Le journaliste tente à nouveau sa chance. Comment Patrice Desbiens a-t-il commencé à écrire ? En écoutant à la radio de Timmins, sa ville natale, des chansons des Beatles. « Je voulais recopier les paroles, mais la chanson passait trop vite. Le restant, je l’inventais. J’essayais de me rappeler, à peu près. »

Se rappeler à peu près ? Le Franco-Ontarien fera de cet exercice le cœur de son œuvre. Si ses livres ont été célébrés pour leur regard sur le proverbial quotidien, sa poésie en est moins une d’observation de ce qui se trouve autour de lui que d’auscultation de ses souvenirs, qu’il densifie à l’aide d’images juste assez obliques pour conférer à bien des minuscules riens beaucoup de magie. Ou pour restituer à de grands sentiments comme l’amour leur banale humanité.

« [D]ans ma chambre sous le lit / j’ai gardé un petit morceau du / petit ruisseau où je l’ai / rencontrée », écrit-il dans « Un bruissement d’étoiles », une des plus belles pages de Fa que. « [P]arfois je sors le petit ruisseau et / je le place précieusement sur le / plancher pour l’écouter couler ».
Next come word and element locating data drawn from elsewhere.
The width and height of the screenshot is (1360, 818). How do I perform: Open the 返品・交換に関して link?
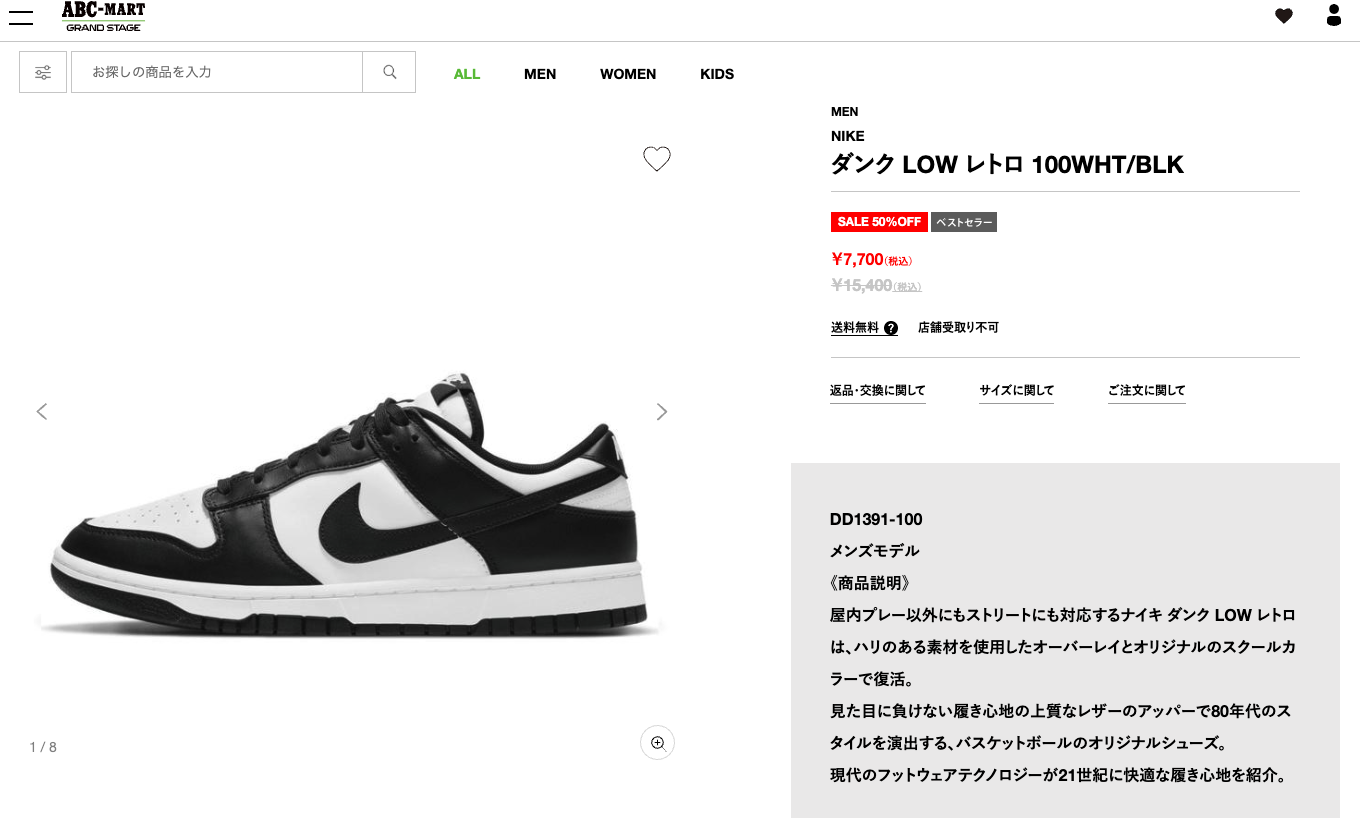(x=878, y=391)
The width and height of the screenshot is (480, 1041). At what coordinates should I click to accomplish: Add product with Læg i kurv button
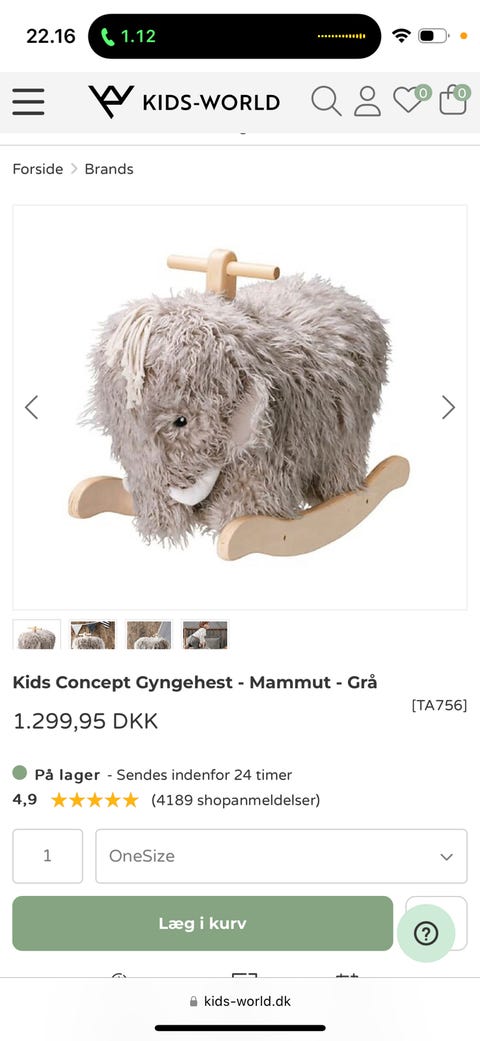pos(202,923)
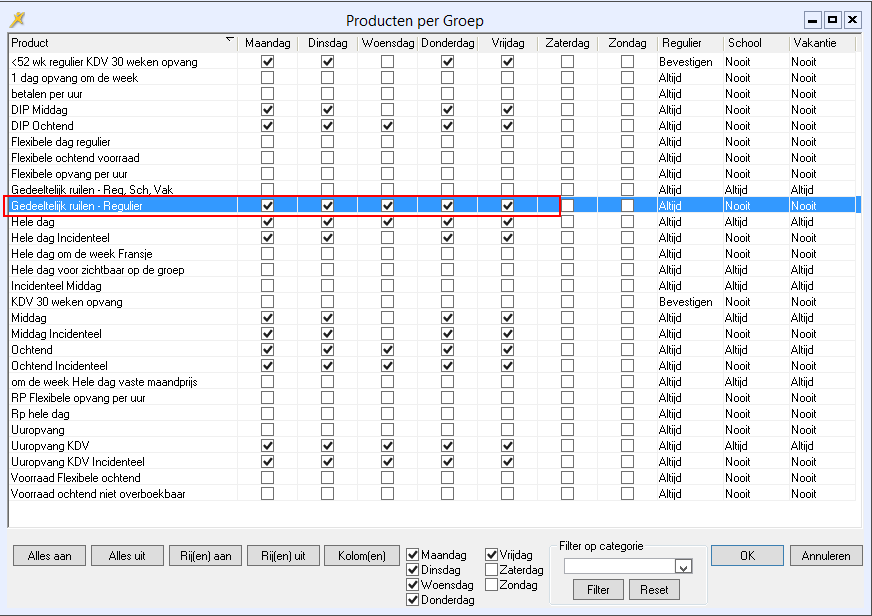
Task: Disable the bottom Donderdag checkbox
Action: (413, 600)
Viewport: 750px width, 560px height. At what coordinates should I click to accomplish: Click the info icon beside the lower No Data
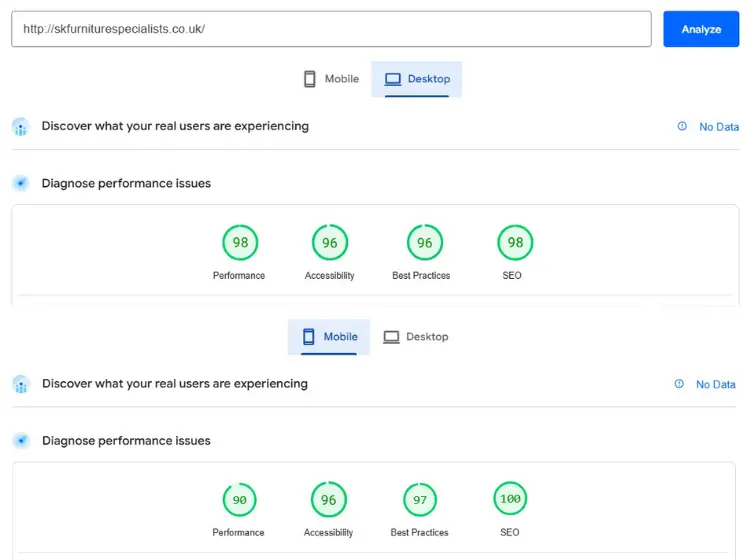(679, 384)
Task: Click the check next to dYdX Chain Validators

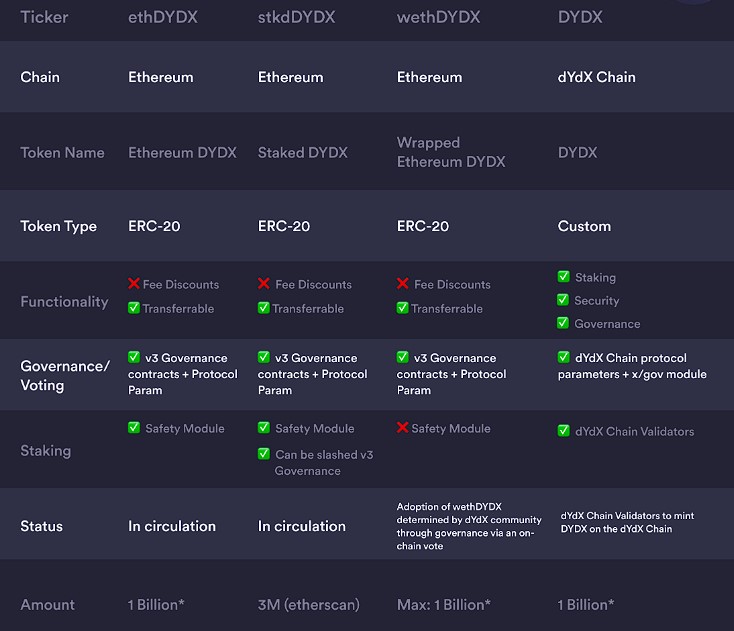Action: pos(564,431)
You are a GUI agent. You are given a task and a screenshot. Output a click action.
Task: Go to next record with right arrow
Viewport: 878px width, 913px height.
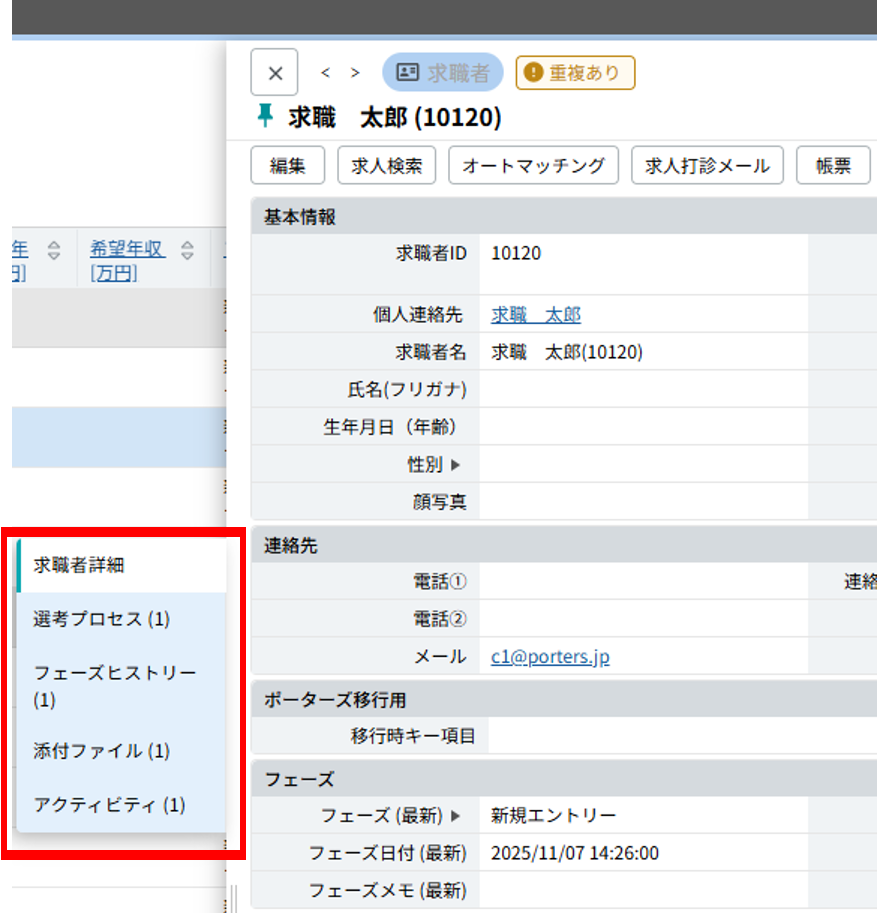(x=355, y=73)
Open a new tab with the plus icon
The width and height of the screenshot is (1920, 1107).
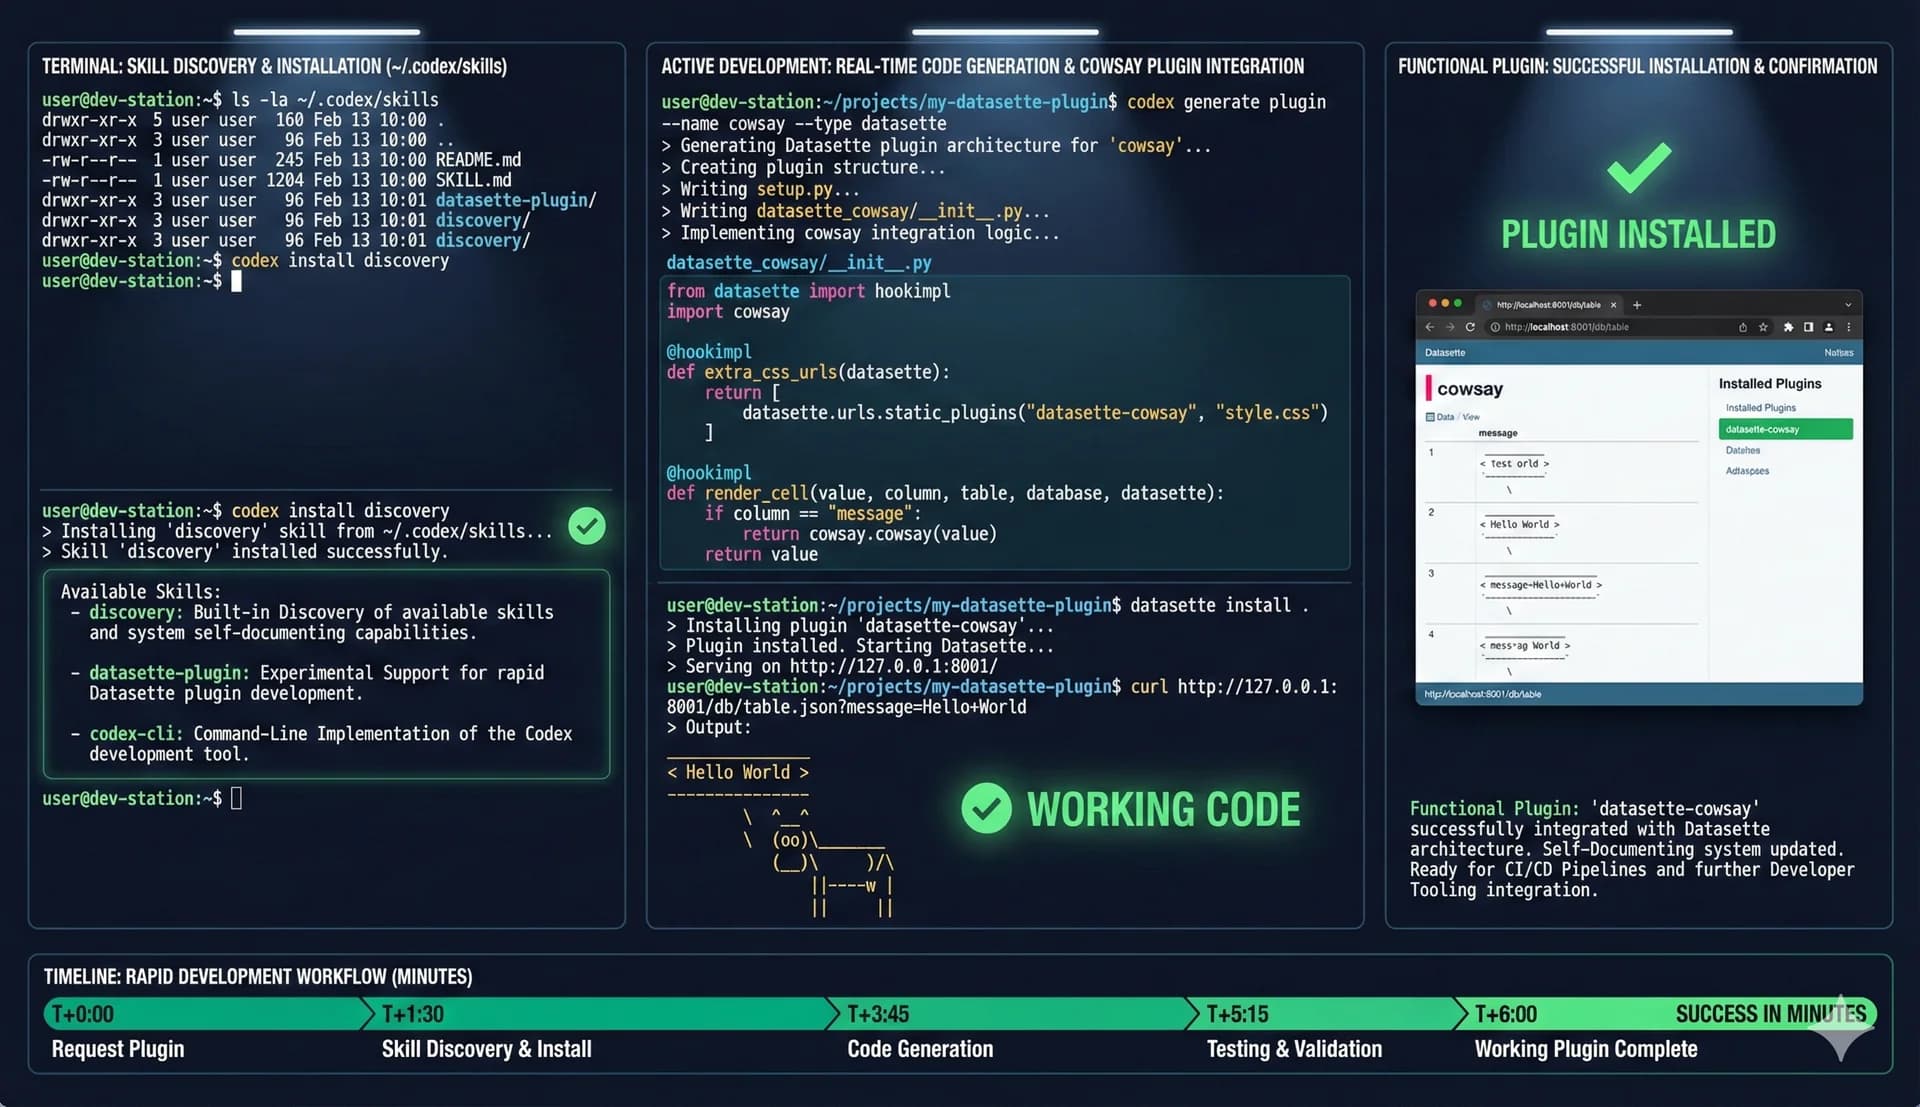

Qu’est-ce qu’un bon poème ? « C’est un poème que tu comprends ce qui est dit. Il faut que tu voies l’image, que ça te pogne », pense l’auteur de Sudbury et de Grosse guitare rouge. « J’essaie de garder ça simple. Plus c’est simple, plus ça vient me chercher. Des fois, je lis des affaires et je me demande si ça n’a pas été écrit par une intelligence artificielle. »

Toujours libre

Patrice Desbiens semble étonnamment serein ou, en tout cas, moins bourru qu’à l’accoutumée, bien que, côté santé, « il y a toujours quelque chose ». Il ne boit plus depuis 2013 – « même pas un bonbon à la liqueur » –, mais ne s’était jamais jusque-là tellement ménagé. « C’est peut-être mon dernier livre, confie-t-il. Je suis fatigué. » Écrire un poème, après tout, suppose chaque fois de « partir de zéro ». Pense-t-il à la mort ? « Non, mais je suis sûr qu’elle, elle pense à moi. »

PHOTO JEAN-CHARLES HUBERT, ARCHIVES LA PRESSE

Patrice Desbiens, chez lui, en 2003

Comment Patrice Desbiens est-il devenu poète ? La vraie réponse viendra sans que le journaliste ait à poser la question. C’était en juin, au temps des examens de fin d’année à l’école secondaire anglaise où il allait, même s’il n’y allait pas souvent.

« J’avais répondu ce que je pouvais, pas grand-chose, parce que je n’avais pas étudié. Tout ce que je faisais dans ce temps-là, c’est me promener et lire. J’ai demandé à aller aux toilettes, je suis rentré chez la famille où je restais, je me suis fait un sac d’essentiels et je suis parti de Timmins sur le pouce, vers Toronto. »

« Ma vie, ça n’a pas été aussi romantique que tu penses, s’empresse-t-il d’ajouter. Mais il m’est arrivé toutes sortes d’affaires. Et il ne m’est jamais rien arrivé de pire que d’être pogné dans un gymnase d’école au mois de juin quand il fait beau. J’ai été dans la rue, mais j’ai toujours été libre. »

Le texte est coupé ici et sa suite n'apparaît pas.